[Stored data]
★ ★ ★
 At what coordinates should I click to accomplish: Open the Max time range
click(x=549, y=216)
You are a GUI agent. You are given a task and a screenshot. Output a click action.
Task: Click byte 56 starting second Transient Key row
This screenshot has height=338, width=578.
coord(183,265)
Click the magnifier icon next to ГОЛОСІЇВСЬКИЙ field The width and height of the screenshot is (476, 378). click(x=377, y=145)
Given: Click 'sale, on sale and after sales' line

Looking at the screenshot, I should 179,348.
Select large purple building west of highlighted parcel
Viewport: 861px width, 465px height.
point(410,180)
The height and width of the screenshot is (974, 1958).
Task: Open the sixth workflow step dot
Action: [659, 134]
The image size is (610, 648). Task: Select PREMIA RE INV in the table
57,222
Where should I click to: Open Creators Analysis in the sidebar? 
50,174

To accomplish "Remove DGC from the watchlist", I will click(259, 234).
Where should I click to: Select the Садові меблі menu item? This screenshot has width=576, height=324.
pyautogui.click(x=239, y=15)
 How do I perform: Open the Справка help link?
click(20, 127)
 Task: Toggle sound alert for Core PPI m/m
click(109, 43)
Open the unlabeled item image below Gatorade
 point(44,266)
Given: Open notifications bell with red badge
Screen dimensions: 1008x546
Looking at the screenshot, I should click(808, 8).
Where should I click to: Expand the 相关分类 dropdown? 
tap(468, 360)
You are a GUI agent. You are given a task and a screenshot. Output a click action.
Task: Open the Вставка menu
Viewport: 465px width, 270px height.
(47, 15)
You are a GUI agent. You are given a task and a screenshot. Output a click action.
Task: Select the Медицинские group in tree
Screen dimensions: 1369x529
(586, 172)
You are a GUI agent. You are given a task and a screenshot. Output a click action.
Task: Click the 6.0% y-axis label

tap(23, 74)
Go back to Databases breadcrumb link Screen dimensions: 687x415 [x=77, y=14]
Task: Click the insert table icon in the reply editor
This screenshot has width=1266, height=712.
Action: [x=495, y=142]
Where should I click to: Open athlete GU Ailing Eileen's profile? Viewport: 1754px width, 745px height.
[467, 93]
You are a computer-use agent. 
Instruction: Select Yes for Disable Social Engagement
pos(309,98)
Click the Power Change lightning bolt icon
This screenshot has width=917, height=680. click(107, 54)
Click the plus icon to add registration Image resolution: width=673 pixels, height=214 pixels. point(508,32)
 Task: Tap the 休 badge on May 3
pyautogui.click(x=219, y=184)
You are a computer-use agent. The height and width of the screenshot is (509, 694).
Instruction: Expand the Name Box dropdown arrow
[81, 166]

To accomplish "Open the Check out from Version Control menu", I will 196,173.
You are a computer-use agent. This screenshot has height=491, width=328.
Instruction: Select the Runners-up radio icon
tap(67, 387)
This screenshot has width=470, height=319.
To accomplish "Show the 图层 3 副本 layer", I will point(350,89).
★ ★ ★
▸ **PROBLEM**:
All of the data, from the first line to the last, should be written out exactly.

▸ **SOLUTION**:
 At what coordinates should I click to accomplish: Open the Max time range
click(x=549, y=216)
You are a GUI agent. You are given a task and a screenshot. Output a click action.
Task: Click byte 56 starting second Transient Key row
This screenshot has height=338, width=578.
coord(183,265)
Click the magnifier icon next to ГОЛОСІЇВСЬКИЙ field The width and height of the screenshot is (476, 378). click(x=377, y=145)
Given: Click 'sale, on sale and after sales' line

Looking at the screenshot, I should 179,348.
Select large purple building west of highlighted parcel
Viewport: 861px width, 465px height.
point(410,180)
The height and width of the screenshot is (974, 1958).
Task: Open the sixth workflow step dot
Action: [659, 134]
The image size is (610, 648). Task: Select PREMIA RE INV in the table
57,222
Where should I click to: Open Creators Analysis in the sidebar? 
50,174

To accomplish "Remove DGC from the watchlist", I will click(259, 234).
Where should I click to: Select the Садові меблі menu item? This screenshot has width=576, height=324.
pyautogui.click(x=239, y=15)
 How do I perform: Open the Справка help link?
click(20, 127)
 Task: Toggle sound alert for Core PPI m/m
click(109, 43)
Open the unlabeled item image below Gatorade
 point(44,266)
Given: Open notifications bell with red badge
Screen dimensions: 1008x546
Looking at the screenshot, I should click(808, 8).
Where should I click to: Expand the 相关分类 dropdown? 
tap(468, 360)
You are a GUI agent. You are given a task and a screenshot. Output a click action.
Task: Open the Вставка menu
Viewport: 465px width, 270px height.
(47, 15)
You are a GUI agent. You are given a task and a screenshot. Output a click action.
Task: Select the Медицинские group in tree
Screen dimensions: 1369x529
(586, 172)
You are a GUI agent. You are given a task and a screenshot. Output a click action.
Task: Click the 6.0% y-axis label

tap(23, 74)
Go back to Databases breadcrumb link Screen dimensions: 687x415 [x=77, y=14]
Task: Click the insert table icon in the reply editor
This screenshot has width=1266, height=712.
Action: [x=495, y=142]
Where should I click to: Open athlete GU Ailing Eileen's profile? Viewport: 1754px width, 745px height.
[467, 93]
You are a computer-use agent. 
Instruction: Select Yes for Disable Social Engagement
pos(309,98)
Click the Power Change lightning bolt icon
This screenshot has width=917, height=680. click(107, 54)
Click the plus icon to add registration Image resolution: width=673 pixels, height=214 pixels. point(508,32)
 Task: Tap the 休 badge on May 3
pyautogui.click(x=219, y=184)
You are a computer-use agent. The height and width of the screenshot is (509, 694).
Instruction: Expand the Name Box dropdown arrow
[81, 166]

To accomplish "Open the Check out from Version Control menu", I will 196,173.
You are a computer-use agent. This screenshot has height=491, width=328.
Instruction: Select the Runners-up radio icon
tap(67, 387)
This screenshot has width=470, height=319.
To accomplish "Show the 图层 3 副本 layer", I will point(350,89).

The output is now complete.